▶ [REQUIREMENT]:
Locate each line in the listing below that contains the string "Task", and copy those lines.

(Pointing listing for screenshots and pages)
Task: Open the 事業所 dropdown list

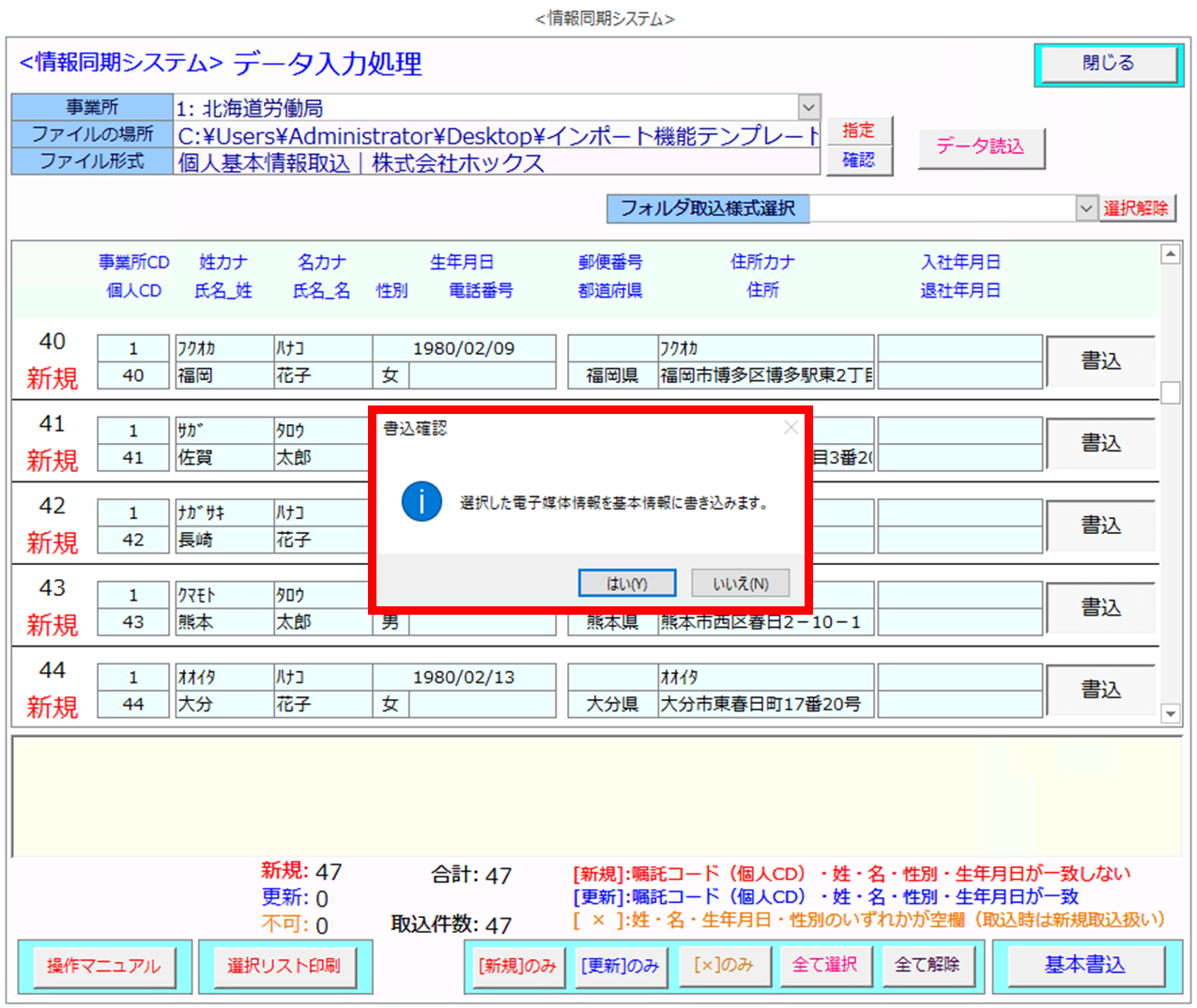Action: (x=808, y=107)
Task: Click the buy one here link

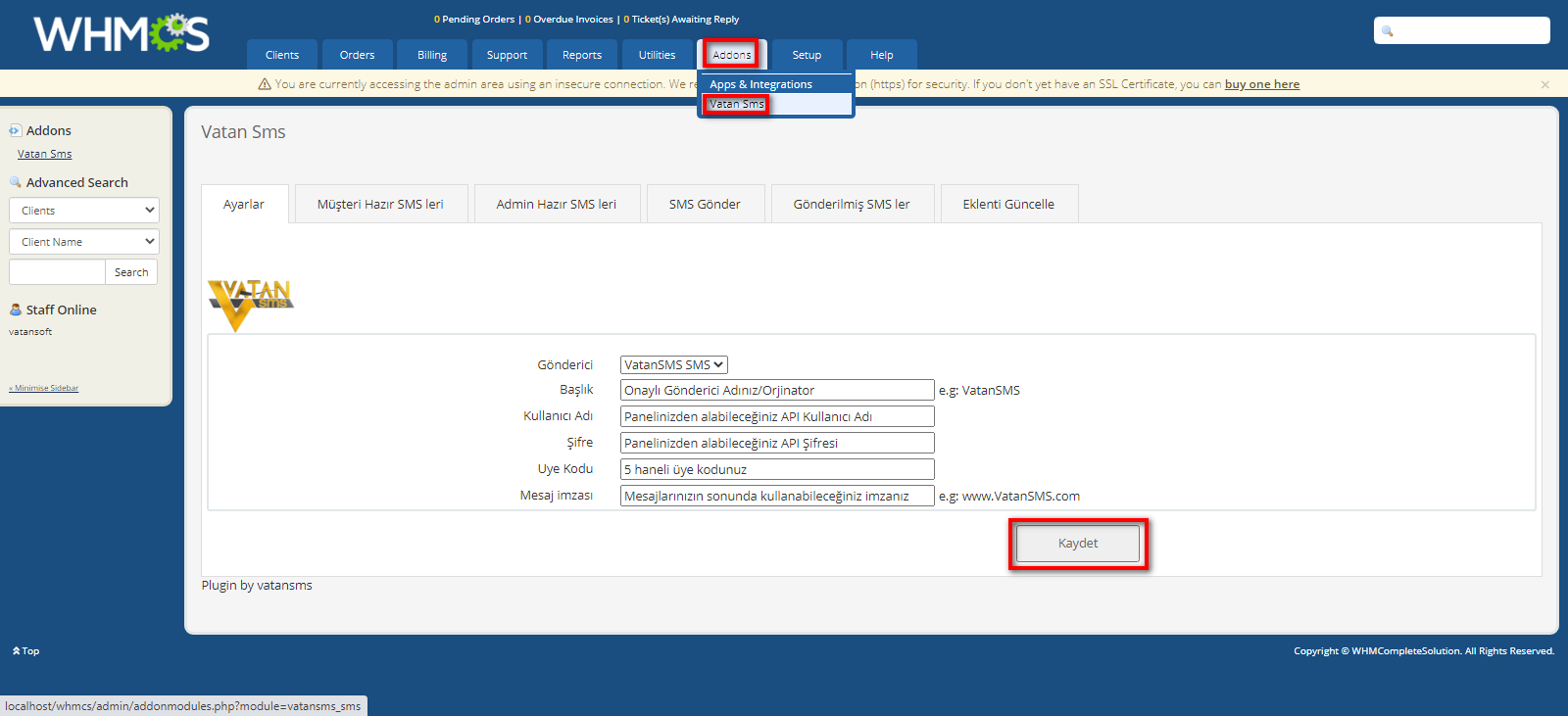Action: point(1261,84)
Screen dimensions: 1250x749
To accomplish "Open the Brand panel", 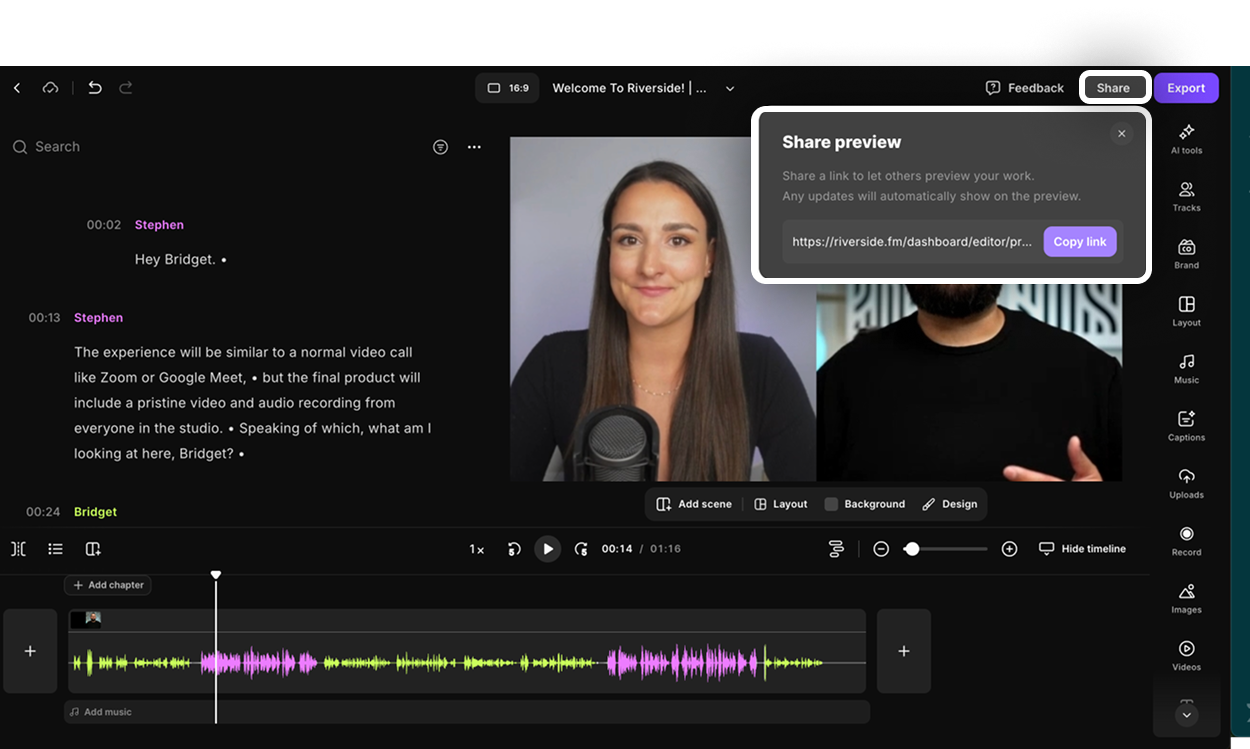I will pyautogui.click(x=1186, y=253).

▶ [WRITTEN ANSWER]:
Task: Open the 事業所 dropdown list
Task: Click the buy one here link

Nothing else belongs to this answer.